To this day, some guesthouses in the Highlands still hang signs reading “No Campbells,” a reminder of how long the land holds memory.
But this is also one of the most viscerally beautiful places in Britain. In the air, in the stillness, the rush of the River Coe cuts through ancient stone as it makes its way from the peaks down into the lochs and ultimately into the sea. Whether you come in winter, when snow traces the ridgelines, in summer, when the glen glows green with bracken, in the autum when it turns saffron gold, or in the spring when it lights up with flowers, it is impossible not to be moved by it.
And the Highlands stretch far beyond Glen Coe. There are ruined castles you can walk into unaccompanied, roads that vanish into mist, and a sense of scale that redefines your understanding of space and quiet.
You’ll pass sheep on absurdly narrow single-track roads, see deer silhouetted on ridgelines, and perhaps, if the weather turns right, you’ll catch the Highlands at their most characteristic — not in postcard sunshine, but in wind and rain, under skies the colour of pewter, when the landscape feels alive with something elemental.
God help us all, it’s tweed season here at least once per day.
Here's what we think should form the core of your experience:
Glen Coe’s Landscape & Legacy
Formed by volcanic eruption and glacial carving, the glen is one of Scotland’s great geological wonders. But for all its age, it is the human story here that leaves the deeper impression. The Massacre of Glencoe is still told as a cautionary tale — of trust broken, of clan honour, and of politics turned personal.
The glen’s scale invites walking — even short walks here can be deeply rewarding, and longer hikes take you into corries and high ridgelines where you’ll meet more sheep than people.
For photographers, it’s an ever-changing palette: brooding skies, sudden rainbows, and golden light breaking through rainclouds, as Jimmy Page said, albeit about his music instead: “a tapestry of light and shadow”.
Castles, Clans & Cinematic Roads
Part of the pleasure of Highland travel is the interplay of history and film.
You’ll drive through the stretch of road made famous in the James Bond film Skyfall, with Glen Etive unfolding in slow, majestic curves. Kilchurn Castle stands partly ruined but wholly romantic at the head of Loch Awe, while Innes Chonnel Castle — one of Scotland’s oldest — still watches silently over the water.
This is also where Braveheart was shot.
Many castles here are untouched by signage or rope barriers. You’ll walk through broken archways and peer out of arrow slits as if the 14th century had only just passed.
It’s this unmediated quality that makes the Highlands feel so immediate — time is a bit loosey-goosey here, and it's easy to slip into its layers.
Trains, Lochs & Highland Storytelling
The Jacobite steam train — known to many as the Hogwarts Express from Harry Potter — runs between Fort William and Mallaig, crossing the spectacular arched Glenfinnan Viaduct. But this isn’t just about fiction: the train follows a route built to connect the isolated Highlands, a story of remoteness and resilience.

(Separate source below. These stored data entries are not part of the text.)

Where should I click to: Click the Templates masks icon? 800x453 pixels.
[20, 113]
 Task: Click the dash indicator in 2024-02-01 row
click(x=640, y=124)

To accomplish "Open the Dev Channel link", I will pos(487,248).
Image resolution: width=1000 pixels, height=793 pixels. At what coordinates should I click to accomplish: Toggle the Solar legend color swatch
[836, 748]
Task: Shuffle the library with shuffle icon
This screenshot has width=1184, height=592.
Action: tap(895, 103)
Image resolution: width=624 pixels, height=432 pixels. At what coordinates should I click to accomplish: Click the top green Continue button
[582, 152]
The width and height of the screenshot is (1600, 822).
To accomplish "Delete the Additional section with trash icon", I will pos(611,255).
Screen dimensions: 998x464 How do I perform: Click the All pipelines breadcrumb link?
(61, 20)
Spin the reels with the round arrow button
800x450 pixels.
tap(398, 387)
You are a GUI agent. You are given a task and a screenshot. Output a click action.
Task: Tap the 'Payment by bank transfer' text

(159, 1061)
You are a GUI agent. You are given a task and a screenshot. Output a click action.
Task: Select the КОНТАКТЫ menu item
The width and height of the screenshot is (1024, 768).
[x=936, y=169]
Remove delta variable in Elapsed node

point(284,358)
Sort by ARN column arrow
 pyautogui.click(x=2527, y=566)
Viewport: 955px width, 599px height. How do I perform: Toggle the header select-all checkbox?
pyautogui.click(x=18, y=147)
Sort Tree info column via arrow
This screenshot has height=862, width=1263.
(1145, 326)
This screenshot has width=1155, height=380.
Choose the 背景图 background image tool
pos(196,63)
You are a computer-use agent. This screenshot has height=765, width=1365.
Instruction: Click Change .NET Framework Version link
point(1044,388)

Lochs reflect all of this back — Loch Shiel, Loch Awe, and Loch Linnhe among them. You’ll stop roadside to photograph them without meaning to, over and over again, as light and mood shift.
Everywhere, there are stories — of Jacobite uprisings, clan loyalties, fairy hills and standing stones, Highland clearances and resistance.
A good private guide here is not just a driver or a storyteller, but something closer to a cultural translator: someone who can show you what the Highlands have meant, and still mean, to the people who call them home.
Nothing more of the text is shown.